By Kamal Al-Solaylee

In 1974, the Yemini-born Canadian journalist and author Kamal Al-Solaylee, still a child in Egypt, glimpsed the luminous white skin of the titular character in the musical Oliver! on television, and was forever changed. That white beauty, seen for the first time, mesmerized the young, impressionable writer-to-be, and its memory materializes a suitable launching point for his new book, Brown: What Being Brown in the World Today Means (To Everyone).

The subheading is a tall order, but Al-Solaylee, a seasoned journalist, answers the challenge ably. In part one, he sketches shared racial experiences from Bangkok to Trinidad. Part two documents the human export of the world’s destitute from the cash-strapped islands of the Philippines and Sri Lanka to the exploitative and deadly labour markets of Hong Kong and Qatar, while part three describes the inexorable “browning” of Western nations. That’s a staggering range of peoples, and experiences, but by the book’s end, something real emerges by way of Al-Solaylee’s parsing of a category called “brown.”

Economics is a big part of the story. When he asks Amran, a Sri Lankan chef in a Qatari migrant work camp, why people come there, the answer is crystal clear: “We need money. That’s why,” Amran says, suspicious of the reporter for asking such a naive question. He’s one of many women and men of the global south who uproot their lives to toil as domestics and menial laborers under precarious conditions that parallel those of slavery.

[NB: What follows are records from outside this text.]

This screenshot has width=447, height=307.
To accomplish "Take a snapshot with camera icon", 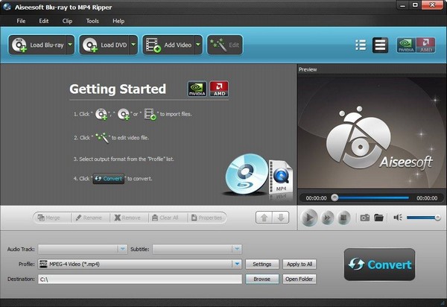I will pyautogui.click(x=364, y=218).

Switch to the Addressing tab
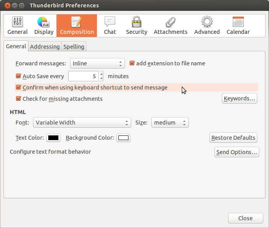coord(45,47)
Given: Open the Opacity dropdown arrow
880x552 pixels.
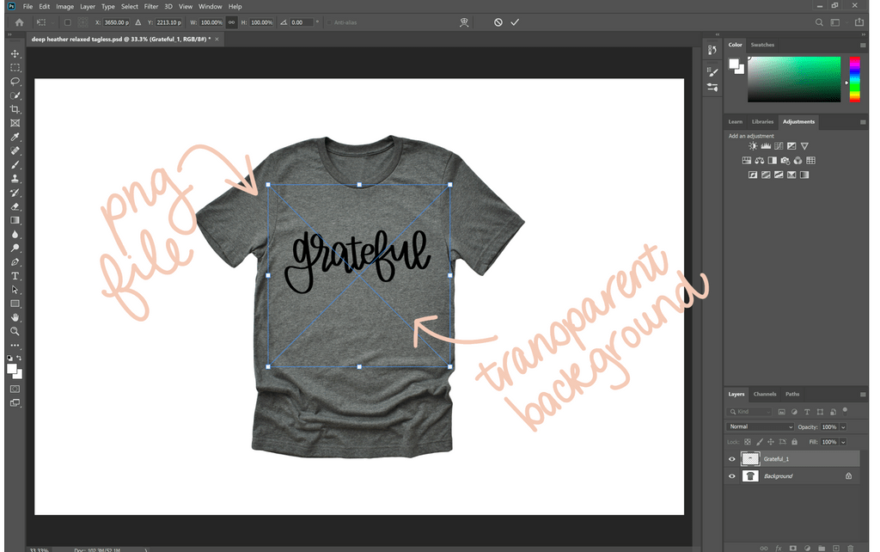Looking at the screenshot, I should coord(843,426).
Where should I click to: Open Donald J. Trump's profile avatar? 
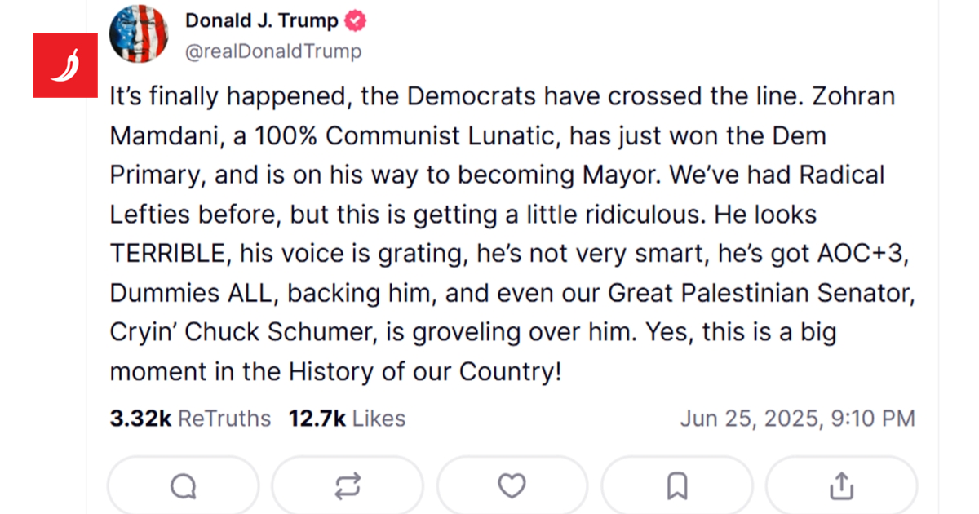tap(139, 33)
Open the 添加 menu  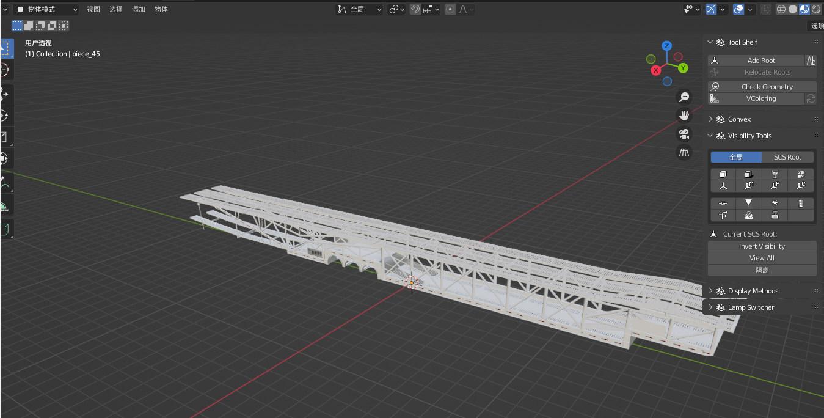click(139, 9)
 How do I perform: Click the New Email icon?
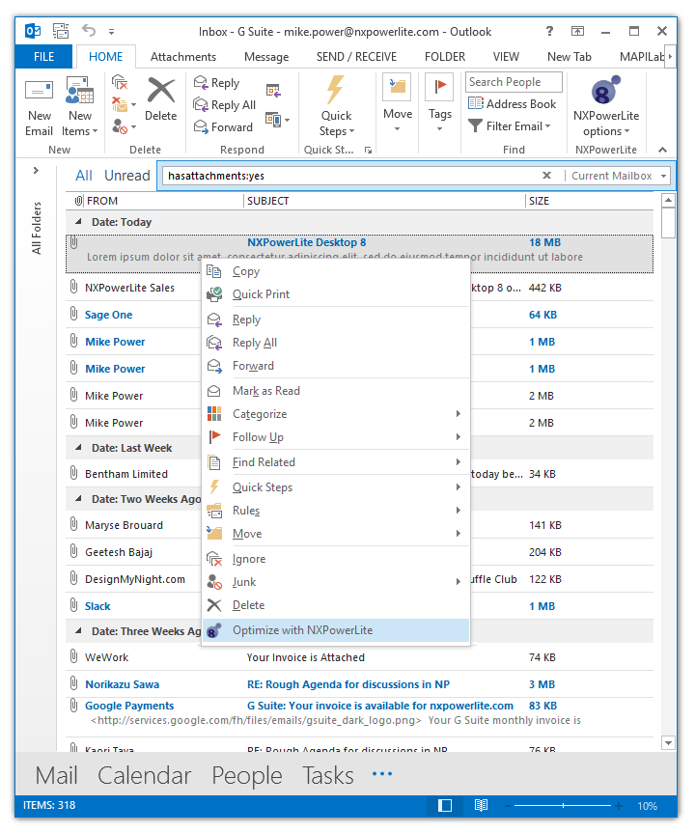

Oil-rich Qataris send 300 workers home to Sri Lanka in body bags every year while the undocumented in North America, especially Mexican migrants, face incarceration and deportation. The darker the skin, the greater the chances of exploitation, Al-Solaylee finds. The corpus of singular tragic accounts mounts to cover 10 countries on four continents.

Part travel memoir, part cultural critique, Brown is a fitting counterpoint to Al-Solaylee’s Intolerable: A Memoir of Extremes, about his childhood, his family, and his life as a gay man in the Arab world. His new book identifies a sliding colour scale that blurs the traditional black-white dichotomy and traces new, complex hierarchies, with their gradations of brownness, from dark to light. To have white skin in the first part of the 21st century is to reap the social, economic and political benefits of Europe’s racial pasts, but light brown skin has become a formidable second tier in the race to the top. Al-Solaylee implores us to look sideways at our browning world for a more universal and empathetic experience.